For any remote home workers who sometimes work in public, such as in a library or a cafe, a Virtual Private Network (VPN) is indispensable. This will protect your information from third parties which could pick it up from foreign servers. The New York Times recommends Mullvad, which meets the highest security standards and will protect all your data.
Massive changes have been underfoot since the start of the pandemic. Companies that were managed completely offline a year ago are now totally digital. As the situation continues to evolve, the demands of the marketplace are rapidly shifting. According to McKinsey, now is a vital time to reskill the workforce, preparing employees to take on new roles and responsibilities.

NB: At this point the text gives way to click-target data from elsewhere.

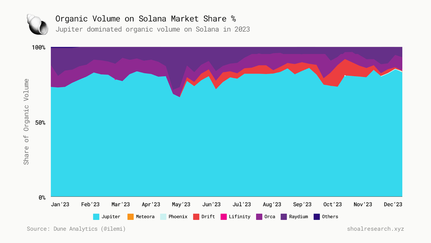Click the Orca purple legend swatch
Screen dimensions: 431x243
point(259,217)
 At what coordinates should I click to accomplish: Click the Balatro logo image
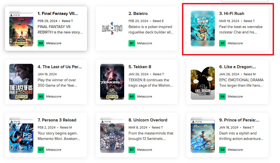click(112, 28)
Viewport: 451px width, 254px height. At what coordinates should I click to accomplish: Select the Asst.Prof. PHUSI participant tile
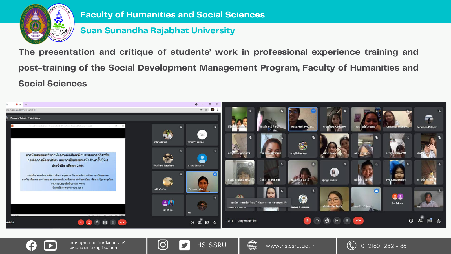[x=303, y=119]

Employers should invest in training employees, wherever they see skill gaps. What skills will be relevant in the distance economy? This can start with more comprehensive performance reviews and conversations. What skills do employees want to learn? Helping employees with career development will also help them feel more engaged in their day-to-day work.
Employer-led learning programs may be the most specific to your business’s needs, but there are many tools that offer training and development opportunities. Coursera draws classes from the world’s best universities to help with IT learning, while Linkedin Learning can help you to develop the skills you need to further your career.
The Future of Remote Work
As the business landscape changes, remote work may stay the norm for many. Tools for remote workers will continue to advance. But with these tools for remote working in their toolkits, many workers will be off to a great start.